Quoting Peter Blaha <pblaha at theochem.tuwien.ac.at>:

> do an
> ls -als /home/narayanan/WIEN2k_19.2/dstart
>
> Does it exist ?
> Most likely the compilation did not work out.
>
> Am 28.04.2021 um 14:53 schrieb 413119008 at nitt.edu:
>> When i run x dstart iam getting the following error
>> narayanan at KANNAN:~/Downloads/WIEN2k_19.2$ x dstart
>> /home/narayanan/WIEN2k_19.2/dstart: Command not found.
>> 0.0u 0.0s 0:00.00 0.0% 0+0k 0+0io 0pf+0w
>> error: command   /home/narayanan/WIEN2k_19.2/dstart dstart.def   failed
>>
>>
>> Quoting Peter Blaha <pblaha at theochem.tuwien.ac.at>:
>>
>>> Run    x dstart
>>> and you should see a more informative error message.
>>>
>>> Also check  case.outputs   for any errors
>>>             case.struct    if the sysmmetry operations have been  
>>> written to this file at the bottom.
>>>
>>> Am 4/28/21 um 1:55 PM schrieb 413119008 at nitt.edu:
>>>>
>>>> sir
>>>>
>>>>
>>>>   i am using wien2k19.2 in my ubuntu system.when i run the  
>>>> initialization using w2web i am getting the error below.I tried  
>>>> some trouble shooting methods still not able to rectify the error
>>>>
>>>>
>>>>
>>>>     dstart  -p > & .mist (22:32:09)  n stop error n
>>>> next is dstart
>>>>         110  k-points generated,ndiv=          10          10          10
>>>>  Shift of k-mesh allowed.

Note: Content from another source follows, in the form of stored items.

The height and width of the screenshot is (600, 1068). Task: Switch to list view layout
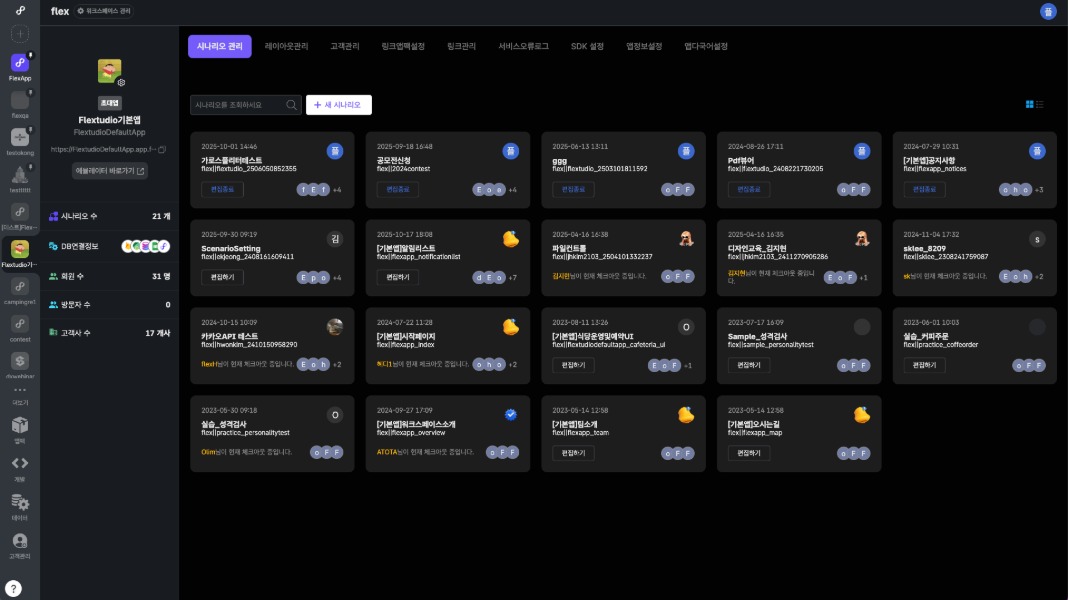[1040, 104]
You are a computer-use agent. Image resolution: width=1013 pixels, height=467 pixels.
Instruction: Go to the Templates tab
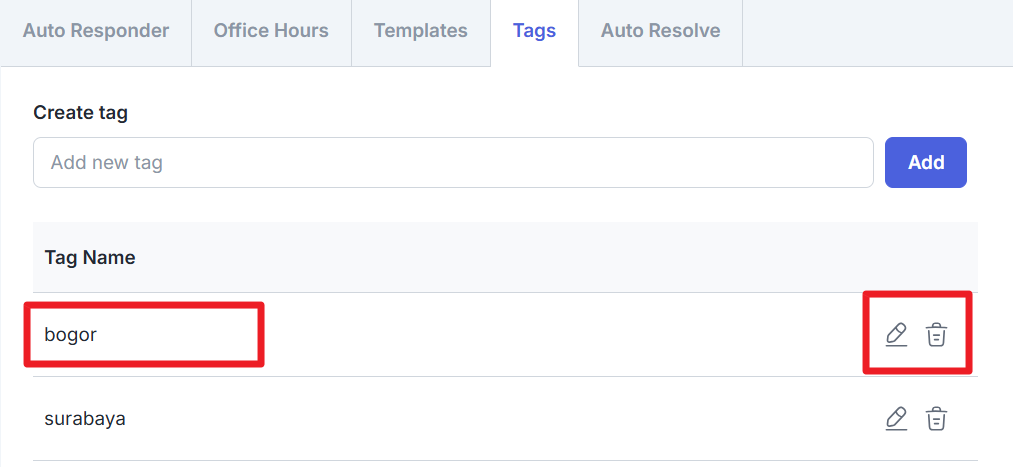coord(420,31)
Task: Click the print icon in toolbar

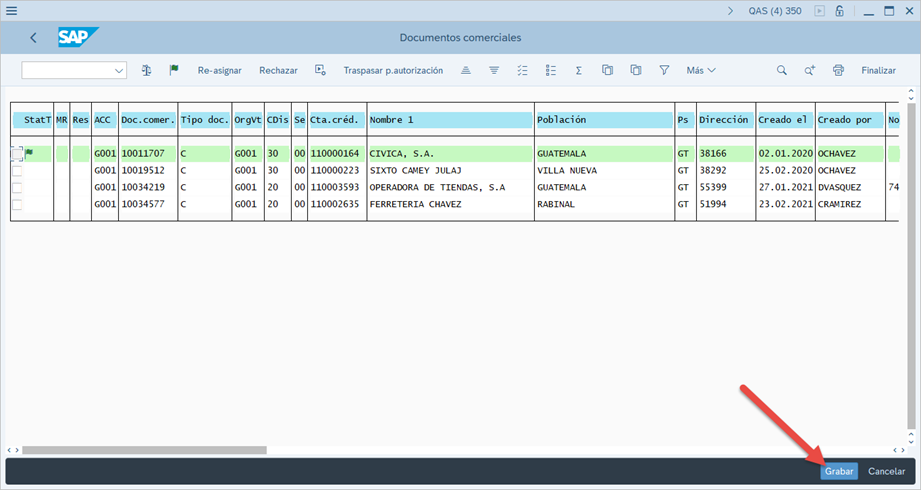Action: coord(838,70)
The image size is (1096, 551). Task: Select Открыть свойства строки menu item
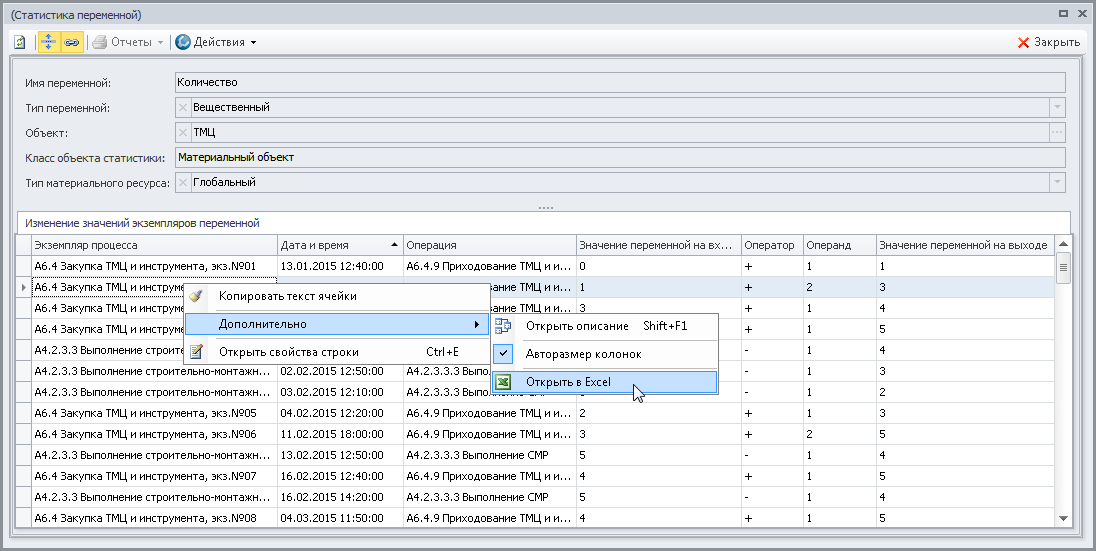tap(288, 352)
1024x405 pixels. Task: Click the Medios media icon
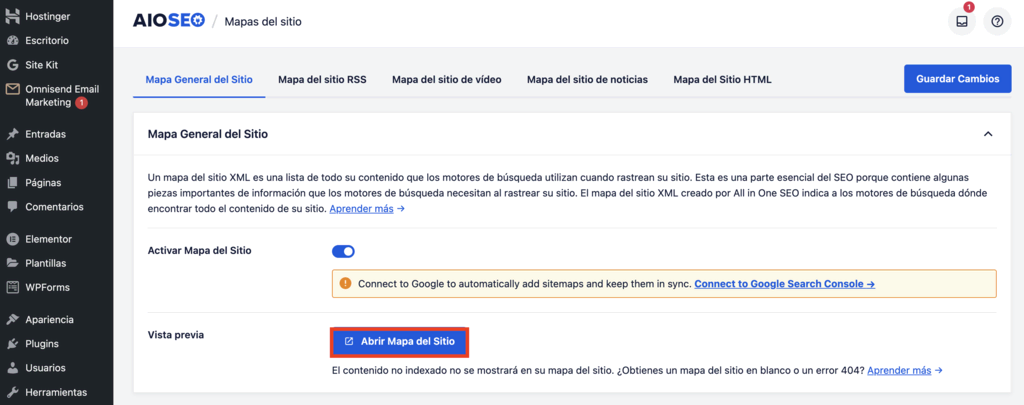[12, 158]
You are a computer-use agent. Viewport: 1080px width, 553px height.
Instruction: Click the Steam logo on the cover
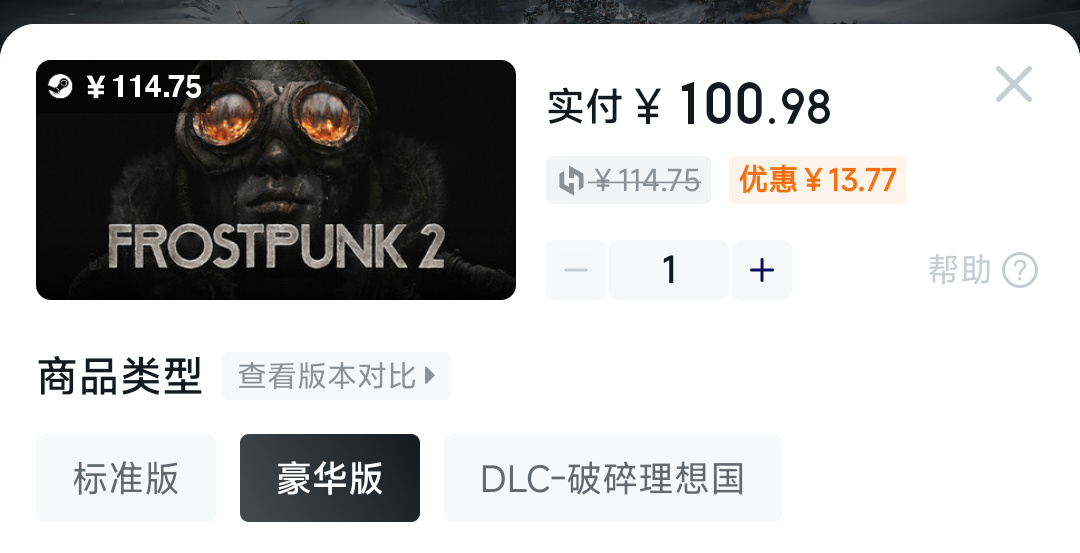coord(60,87)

Do you want to shift: (0=no, 1=shift)
>>>> length of reciprocal lattice vectors:   1.164   1.164   1.164   
>>>> 10.000  10.000  10.000
>>>>  NUMBER OF K-POINTS IN WHOLE CELL: (0 allows to specify 3 divisionsof G)
>>>> STOP KGEN ENDS
>>>> next is kgen
>>>> inputfiles prepared
>>>>>   inputfiles prepared (22:32:09)
>>>> atom 2 has a large sphere and is a heavy element, consider  
>>>> setting HDLOs and/or larger LVNS
>>>> atom 1 has a large sphere , consider setting HDLOs and/or larger LVNS
>>>> STOP LSTART ENDS
>>>>  ALTERNATIVELY: specify charge localization (between 0.97 and  
>>>> 1.0)to select core state
>>>>  recommended: -6.0 Ry (check how much core charge leaks out of MT-sphere)
>>>>  SELECT ENERGY to separate core and valence states:
>>>>               PBESOL [(19) GGA of Perdew etal. 2008]
>>>>               WC     [(11)  GGA of Wu-Cohen 2006]
>>>>               LDA    [( 5)]
>>>>  recommended: PBE    [(13) GGA of Perdew-Burke-Ernzerhof 96]
>>>>  SELECT XCPOT:
>>>> next is lstart
>>>> 0.0u 0.0s 0:00.00 0.0% 0+0k 8+40io 0pf+0w
>>>>>   symmetry    (22:32:08)  SPACE GROUP CONTAINSINVERSION
>>>> next is symmetry
>>>> Number and name of space group: 166 (R -3 m)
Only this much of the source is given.